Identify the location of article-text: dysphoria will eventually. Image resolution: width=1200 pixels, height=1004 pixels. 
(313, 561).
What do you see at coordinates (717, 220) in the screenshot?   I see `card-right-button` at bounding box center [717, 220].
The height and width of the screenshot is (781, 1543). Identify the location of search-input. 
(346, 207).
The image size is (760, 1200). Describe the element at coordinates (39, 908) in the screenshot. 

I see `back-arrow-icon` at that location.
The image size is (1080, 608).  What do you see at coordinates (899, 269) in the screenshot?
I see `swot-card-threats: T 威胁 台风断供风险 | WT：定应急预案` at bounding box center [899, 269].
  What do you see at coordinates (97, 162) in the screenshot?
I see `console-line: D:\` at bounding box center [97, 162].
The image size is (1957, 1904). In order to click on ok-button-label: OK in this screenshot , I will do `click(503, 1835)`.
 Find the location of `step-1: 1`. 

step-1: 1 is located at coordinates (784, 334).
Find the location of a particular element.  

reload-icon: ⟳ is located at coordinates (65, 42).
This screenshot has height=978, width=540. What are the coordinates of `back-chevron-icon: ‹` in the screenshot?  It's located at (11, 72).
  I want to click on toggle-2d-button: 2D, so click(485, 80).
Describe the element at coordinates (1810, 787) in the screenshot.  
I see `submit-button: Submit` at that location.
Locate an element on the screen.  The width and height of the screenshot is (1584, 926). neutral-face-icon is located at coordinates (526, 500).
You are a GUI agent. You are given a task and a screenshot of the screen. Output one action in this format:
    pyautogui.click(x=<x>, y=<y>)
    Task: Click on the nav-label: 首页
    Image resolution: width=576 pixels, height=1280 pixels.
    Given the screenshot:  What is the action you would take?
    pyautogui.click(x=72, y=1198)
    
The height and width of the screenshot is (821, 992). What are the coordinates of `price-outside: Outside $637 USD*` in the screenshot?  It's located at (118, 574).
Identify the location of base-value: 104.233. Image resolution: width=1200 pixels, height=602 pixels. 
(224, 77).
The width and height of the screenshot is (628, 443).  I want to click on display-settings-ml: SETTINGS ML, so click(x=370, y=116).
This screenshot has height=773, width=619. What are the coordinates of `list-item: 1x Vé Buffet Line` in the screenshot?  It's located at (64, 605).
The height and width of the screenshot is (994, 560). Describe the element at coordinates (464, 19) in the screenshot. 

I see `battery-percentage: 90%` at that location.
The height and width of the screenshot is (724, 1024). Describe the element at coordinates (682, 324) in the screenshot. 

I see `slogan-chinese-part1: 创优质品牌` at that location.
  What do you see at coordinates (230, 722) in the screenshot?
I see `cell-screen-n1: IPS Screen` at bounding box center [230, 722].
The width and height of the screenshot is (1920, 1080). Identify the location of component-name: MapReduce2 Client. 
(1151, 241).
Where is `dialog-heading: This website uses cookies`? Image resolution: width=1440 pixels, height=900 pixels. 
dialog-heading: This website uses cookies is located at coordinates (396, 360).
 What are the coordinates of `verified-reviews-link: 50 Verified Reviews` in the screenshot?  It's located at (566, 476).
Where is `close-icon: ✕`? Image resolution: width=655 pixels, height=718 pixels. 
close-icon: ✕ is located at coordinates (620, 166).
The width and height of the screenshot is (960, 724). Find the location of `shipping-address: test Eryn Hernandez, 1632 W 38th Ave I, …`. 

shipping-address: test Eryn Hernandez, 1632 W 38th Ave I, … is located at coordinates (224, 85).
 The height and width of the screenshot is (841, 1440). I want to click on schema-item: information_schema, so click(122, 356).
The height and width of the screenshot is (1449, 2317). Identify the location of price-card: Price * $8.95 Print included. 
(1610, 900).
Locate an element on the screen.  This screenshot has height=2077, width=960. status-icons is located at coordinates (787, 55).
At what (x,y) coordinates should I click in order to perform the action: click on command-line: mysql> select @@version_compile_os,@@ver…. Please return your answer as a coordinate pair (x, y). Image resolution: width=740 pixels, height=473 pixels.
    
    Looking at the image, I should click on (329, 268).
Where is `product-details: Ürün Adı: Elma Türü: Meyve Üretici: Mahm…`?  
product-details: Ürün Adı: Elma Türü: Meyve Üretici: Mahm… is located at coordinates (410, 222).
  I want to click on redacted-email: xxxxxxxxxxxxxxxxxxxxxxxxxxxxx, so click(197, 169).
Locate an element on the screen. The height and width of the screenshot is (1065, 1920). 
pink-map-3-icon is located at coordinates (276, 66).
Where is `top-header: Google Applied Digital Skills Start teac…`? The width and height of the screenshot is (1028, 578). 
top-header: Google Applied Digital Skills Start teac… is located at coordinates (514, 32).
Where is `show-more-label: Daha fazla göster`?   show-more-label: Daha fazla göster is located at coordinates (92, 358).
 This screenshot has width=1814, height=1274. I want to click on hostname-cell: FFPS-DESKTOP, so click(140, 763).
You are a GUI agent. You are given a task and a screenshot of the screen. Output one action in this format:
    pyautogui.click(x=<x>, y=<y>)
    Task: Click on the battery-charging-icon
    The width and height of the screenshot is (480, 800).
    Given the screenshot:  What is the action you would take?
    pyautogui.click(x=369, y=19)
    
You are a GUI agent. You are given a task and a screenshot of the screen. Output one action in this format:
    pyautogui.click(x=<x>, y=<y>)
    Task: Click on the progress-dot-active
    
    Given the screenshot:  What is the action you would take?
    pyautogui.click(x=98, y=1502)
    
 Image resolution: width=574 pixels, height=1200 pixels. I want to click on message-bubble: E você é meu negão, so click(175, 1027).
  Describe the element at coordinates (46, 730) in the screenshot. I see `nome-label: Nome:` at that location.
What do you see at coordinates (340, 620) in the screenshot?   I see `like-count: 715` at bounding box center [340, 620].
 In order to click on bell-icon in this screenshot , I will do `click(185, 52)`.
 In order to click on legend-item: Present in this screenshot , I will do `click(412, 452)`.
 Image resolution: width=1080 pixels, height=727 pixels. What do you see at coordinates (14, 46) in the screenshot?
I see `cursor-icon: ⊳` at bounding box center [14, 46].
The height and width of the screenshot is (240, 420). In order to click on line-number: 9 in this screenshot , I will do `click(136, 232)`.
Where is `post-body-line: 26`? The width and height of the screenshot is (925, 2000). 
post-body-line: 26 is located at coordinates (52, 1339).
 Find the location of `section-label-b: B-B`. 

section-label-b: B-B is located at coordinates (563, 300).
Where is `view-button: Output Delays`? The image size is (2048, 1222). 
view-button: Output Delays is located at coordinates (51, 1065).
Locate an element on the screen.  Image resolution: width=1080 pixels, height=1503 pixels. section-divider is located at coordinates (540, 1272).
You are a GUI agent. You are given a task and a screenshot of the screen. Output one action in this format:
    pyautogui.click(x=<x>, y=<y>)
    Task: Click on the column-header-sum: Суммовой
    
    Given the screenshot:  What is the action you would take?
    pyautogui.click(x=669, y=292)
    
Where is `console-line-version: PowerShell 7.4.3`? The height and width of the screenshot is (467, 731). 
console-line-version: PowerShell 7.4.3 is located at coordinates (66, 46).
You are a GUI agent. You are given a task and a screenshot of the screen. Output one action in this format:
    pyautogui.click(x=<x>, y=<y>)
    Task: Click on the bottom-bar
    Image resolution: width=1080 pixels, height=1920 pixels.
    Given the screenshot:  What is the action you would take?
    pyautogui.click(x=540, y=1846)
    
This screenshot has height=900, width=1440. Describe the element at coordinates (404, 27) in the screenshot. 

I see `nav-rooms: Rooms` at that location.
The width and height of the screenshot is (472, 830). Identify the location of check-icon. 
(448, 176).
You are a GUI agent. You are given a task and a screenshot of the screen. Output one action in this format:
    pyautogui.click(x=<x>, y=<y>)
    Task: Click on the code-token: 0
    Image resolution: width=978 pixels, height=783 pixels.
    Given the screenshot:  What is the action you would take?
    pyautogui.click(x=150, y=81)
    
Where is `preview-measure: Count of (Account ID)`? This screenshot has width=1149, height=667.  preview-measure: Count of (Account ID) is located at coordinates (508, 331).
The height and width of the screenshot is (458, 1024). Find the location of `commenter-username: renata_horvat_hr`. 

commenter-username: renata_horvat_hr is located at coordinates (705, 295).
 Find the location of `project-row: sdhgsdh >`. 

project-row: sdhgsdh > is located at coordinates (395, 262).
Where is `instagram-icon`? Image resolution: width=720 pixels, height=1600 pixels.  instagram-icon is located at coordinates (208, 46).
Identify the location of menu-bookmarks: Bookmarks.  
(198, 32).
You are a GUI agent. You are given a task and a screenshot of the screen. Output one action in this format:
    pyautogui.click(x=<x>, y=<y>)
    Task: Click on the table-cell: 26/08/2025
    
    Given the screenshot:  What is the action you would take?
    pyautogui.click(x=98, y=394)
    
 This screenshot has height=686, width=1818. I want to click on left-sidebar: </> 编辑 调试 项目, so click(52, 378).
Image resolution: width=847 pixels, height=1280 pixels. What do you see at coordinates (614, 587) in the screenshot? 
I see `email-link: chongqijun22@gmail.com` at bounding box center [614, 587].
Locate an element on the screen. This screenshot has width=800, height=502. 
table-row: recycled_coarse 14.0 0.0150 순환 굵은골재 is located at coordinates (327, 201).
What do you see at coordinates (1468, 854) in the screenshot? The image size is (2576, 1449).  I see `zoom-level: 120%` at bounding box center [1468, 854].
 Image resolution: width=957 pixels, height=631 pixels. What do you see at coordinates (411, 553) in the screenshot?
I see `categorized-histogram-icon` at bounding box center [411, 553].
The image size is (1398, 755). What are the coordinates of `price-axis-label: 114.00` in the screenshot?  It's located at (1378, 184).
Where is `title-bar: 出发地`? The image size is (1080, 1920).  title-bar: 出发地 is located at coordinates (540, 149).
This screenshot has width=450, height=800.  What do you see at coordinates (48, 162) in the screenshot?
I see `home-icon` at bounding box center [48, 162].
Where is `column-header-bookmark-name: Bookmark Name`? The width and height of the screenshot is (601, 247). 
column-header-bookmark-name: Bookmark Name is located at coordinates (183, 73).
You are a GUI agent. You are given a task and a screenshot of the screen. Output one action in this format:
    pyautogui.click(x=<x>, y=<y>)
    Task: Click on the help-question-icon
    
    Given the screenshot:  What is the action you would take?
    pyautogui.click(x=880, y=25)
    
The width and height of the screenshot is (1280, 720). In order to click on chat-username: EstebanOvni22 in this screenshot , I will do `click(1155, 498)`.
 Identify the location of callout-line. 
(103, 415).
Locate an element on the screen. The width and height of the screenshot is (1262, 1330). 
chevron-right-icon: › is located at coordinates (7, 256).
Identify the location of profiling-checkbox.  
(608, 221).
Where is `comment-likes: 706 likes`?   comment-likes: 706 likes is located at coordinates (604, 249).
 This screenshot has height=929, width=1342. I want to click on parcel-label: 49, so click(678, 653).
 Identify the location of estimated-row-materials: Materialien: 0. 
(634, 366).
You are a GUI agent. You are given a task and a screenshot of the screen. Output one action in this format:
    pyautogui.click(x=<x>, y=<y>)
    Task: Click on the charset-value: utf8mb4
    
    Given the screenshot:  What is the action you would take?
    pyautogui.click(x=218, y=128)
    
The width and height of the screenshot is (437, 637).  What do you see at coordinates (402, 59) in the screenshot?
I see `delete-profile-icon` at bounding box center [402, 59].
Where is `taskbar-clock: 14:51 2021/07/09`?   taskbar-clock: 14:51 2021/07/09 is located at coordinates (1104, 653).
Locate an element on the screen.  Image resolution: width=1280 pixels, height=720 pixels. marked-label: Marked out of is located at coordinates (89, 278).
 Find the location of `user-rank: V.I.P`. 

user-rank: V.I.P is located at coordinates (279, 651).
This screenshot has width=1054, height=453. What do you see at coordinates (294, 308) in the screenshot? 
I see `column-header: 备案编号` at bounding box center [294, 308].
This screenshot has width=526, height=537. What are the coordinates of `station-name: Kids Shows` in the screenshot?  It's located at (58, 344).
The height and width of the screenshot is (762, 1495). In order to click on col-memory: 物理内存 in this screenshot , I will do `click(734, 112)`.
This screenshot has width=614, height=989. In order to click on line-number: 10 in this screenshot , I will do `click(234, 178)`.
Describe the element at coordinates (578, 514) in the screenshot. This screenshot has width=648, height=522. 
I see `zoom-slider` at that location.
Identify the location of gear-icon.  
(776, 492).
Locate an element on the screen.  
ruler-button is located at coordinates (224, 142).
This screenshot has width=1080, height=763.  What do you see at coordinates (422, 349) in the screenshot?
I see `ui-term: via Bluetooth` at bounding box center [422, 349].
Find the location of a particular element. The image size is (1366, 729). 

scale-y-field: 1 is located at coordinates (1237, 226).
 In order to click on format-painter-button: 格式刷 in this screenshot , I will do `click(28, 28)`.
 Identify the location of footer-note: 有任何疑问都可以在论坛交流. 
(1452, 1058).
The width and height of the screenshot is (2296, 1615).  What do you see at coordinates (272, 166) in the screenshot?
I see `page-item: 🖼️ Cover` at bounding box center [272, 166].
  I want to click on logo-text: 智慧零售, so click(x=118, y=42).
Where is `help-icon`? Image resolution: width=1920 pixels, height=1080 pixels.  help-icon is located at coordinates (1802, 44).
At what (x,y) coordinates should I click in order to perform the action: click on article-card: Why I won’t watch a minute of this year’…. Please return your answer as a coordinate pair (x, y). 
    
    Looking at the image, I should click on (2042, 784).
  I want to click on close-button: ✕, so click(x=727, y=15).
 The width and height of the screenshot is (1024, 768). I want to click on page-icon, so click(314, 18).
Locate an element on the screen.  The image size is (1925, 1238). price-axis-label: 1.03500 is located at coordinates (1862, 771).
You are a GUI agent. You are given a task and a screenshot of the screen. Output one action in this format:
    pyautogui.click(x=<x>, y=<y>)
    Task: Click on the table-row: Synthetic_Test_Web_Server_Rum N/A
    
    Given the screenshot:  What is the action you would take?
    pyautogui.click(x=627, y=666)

[PROBLEM STATEMENT] Edit the rows starting at the first one and ending at the line that contains "coordinates (526, 500).", replacing "Identify the location of" with "Locate" and leaving everything else unchanged.

[RESPONSE TO THIS EXERCISE]
Locate article-text: dysphoria will eventually. Image resolution: width=1200 pixels, height=1004 pixels. 
(313, 561).
What do you see at coordinates (717, 220) in the screenshot?   I see `card-right-button` at bounding box center [717, 220].
The height and width of the screenshot is (781, 1543). Locate search-input. 
(346, 207).
The image size is (760, 1200). Describe the element at coordinates (39, 908) in the screenshot. 

I see `back-arrow-icon` at that location.
The image size is (1080, 608).  What do you see at coordinates (899, 269) in the screenshot?
I see `swot-card-threats: T 威胁 台风断供风险 | WT：定应急预案` at bounding box center [899, 269].
  What do you see at coordinates (97, 162) in the screenshot?
I see `console-line: D:\` at bounding box center [97, 162].
The image size is (1957, 1904). In order to click on ok-button-label: OK in this screenshot , I will do `click(503, 1835)`.
 Find the location of `step-1: 1`. 

step-1: 1 is located at coordinates (784, 334).
Find the location of a particular element.  

reload-icon: ⟳ is located at coordinates (65, 42).
This screenshot has height=978, width=540. What are the coordinates of `back-chevron-icon: ‹` in the screenshot?  It's located at (11, 72).
  I want to click on toggle-2d-button: 2D, so click(485, 80).
Describe the element at coordinates (1810, 787) in the screenshot.  
I see `submit-button: Submit` at that location.
Locate an element on the screen.  The width and height of the screenshot is (1584, 926). neutral-face-icon is located at coordinates (526, 500).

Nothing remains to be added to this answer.